Results were expressed as mean ± standard deviation (SD). Multigroup comparisons of the means were carried out by one-way analysis of variance (ANOVA) test. Dunnett's test was used to compare the difference between the experimental groups and the control group. The statistical significance for all tests was set at P<0.05.

Results and discussion

Mortality:

7 days after treatment, difference in eating and drinking patterns and physical activity were observed in the 1387 mg/kg dose group. They showed decreased food and water intake and decreased physical activity than control group. At day 9, 2 males and 4 females in the 1387 mg/kg dose group died. 2 males survived at this dose level, leaving less than three mice at the end of the experiment. Therefore, in this dose group only the tissues were histopathologically analyzed.

Gross pathology:

The mice treated with TiO2 NPs showed significantly higher spleen organ weight/BW coefficients, and lower liver and kidney organ/BW coefficients compared to control.

Other findings:

Hematological analysis and micronucleus test showed no significant acute hematological or genetic toxicity except an increase of WBC count in mice at 645 mg/kg.

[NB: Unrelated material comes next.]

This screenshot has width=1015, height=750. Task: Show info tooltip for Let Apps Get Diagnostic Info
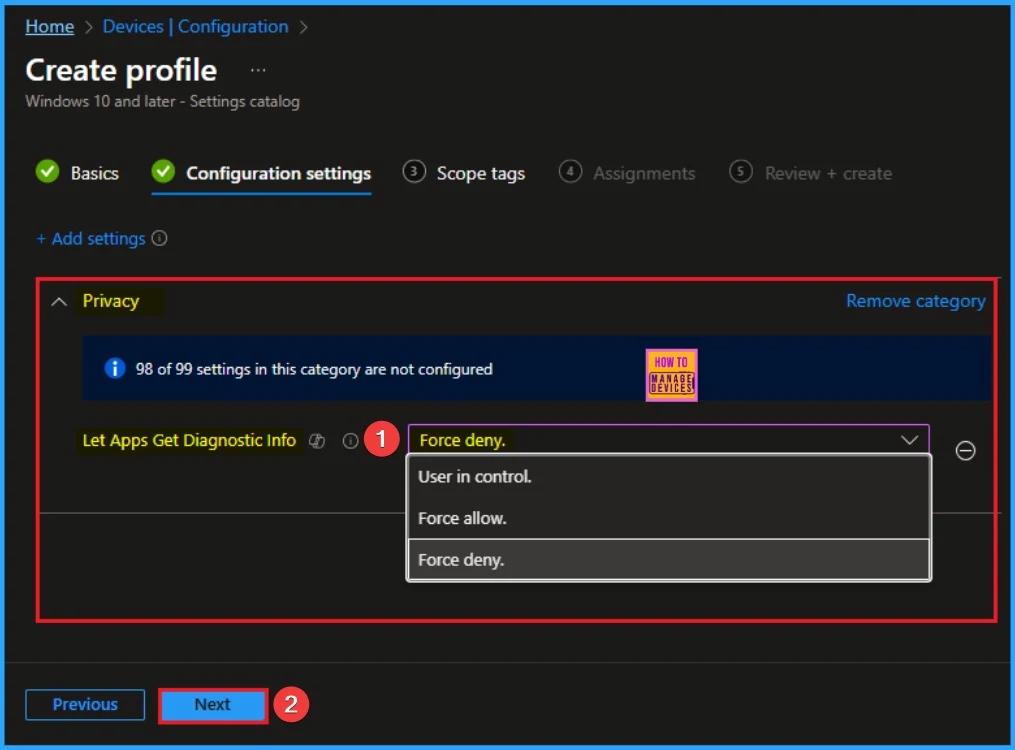click(350, 441)
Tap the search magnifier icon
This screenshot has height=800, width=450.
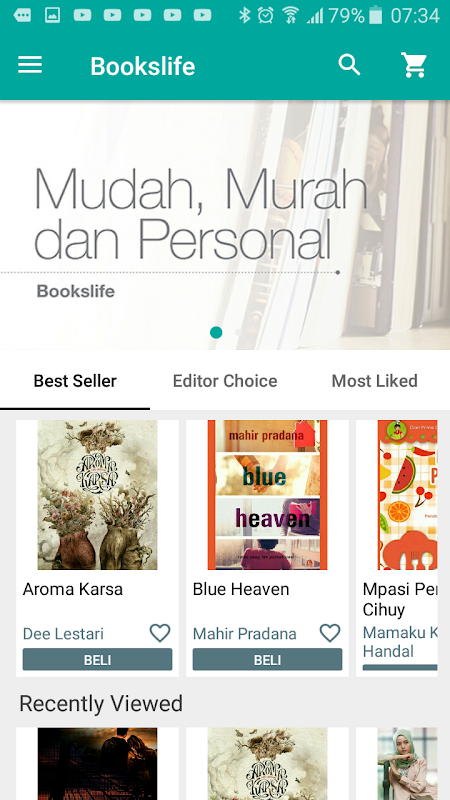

Applicant's summary and conclusion

Conclusions:

Intravenous injection of TiO2 NPs at high doses in mice could cause acute toxicity effects in the brain, lung, spleen, liver, and kidney.
No significant hematological or genetic toxicity was observed.
Death of mice in the highest dose (1387 mg/kg) group was observed at day two after TiO2 NPs injection. At day 7, acute toxicity symptoms, such as decreased physical activity and decreased intake of food and water, were observed in the highest dose group. Hematological analysis and the micronucleus test showed no significant acute hematological or genetic toxicity except an increase in the white blood cell (WBC) count among mice 645 mg/kg dose group. However, the spleen of the mice showed significantly higher tissue weight/body weight (BW) coefficients, and lower liver and kidney coefficients in the TiO2 NPs treated mice compared to control. The biochemical parameters and histological tissue sections indicated that TiO2 NPs treatment could induce different degrees of damage in the brain, lung, spleen, liver and kidneys. However, no pathological effects were observed in the heart in TiO2 NPs treated mice.
Whilst the test substance was administered via intravenous injection which is a non-physiological route of TiO2 administration, the results indicate that should TiO2 enter the bloodstream at high doses w.r.t. mice, some effect can be observed at levels above 645 mg/kg.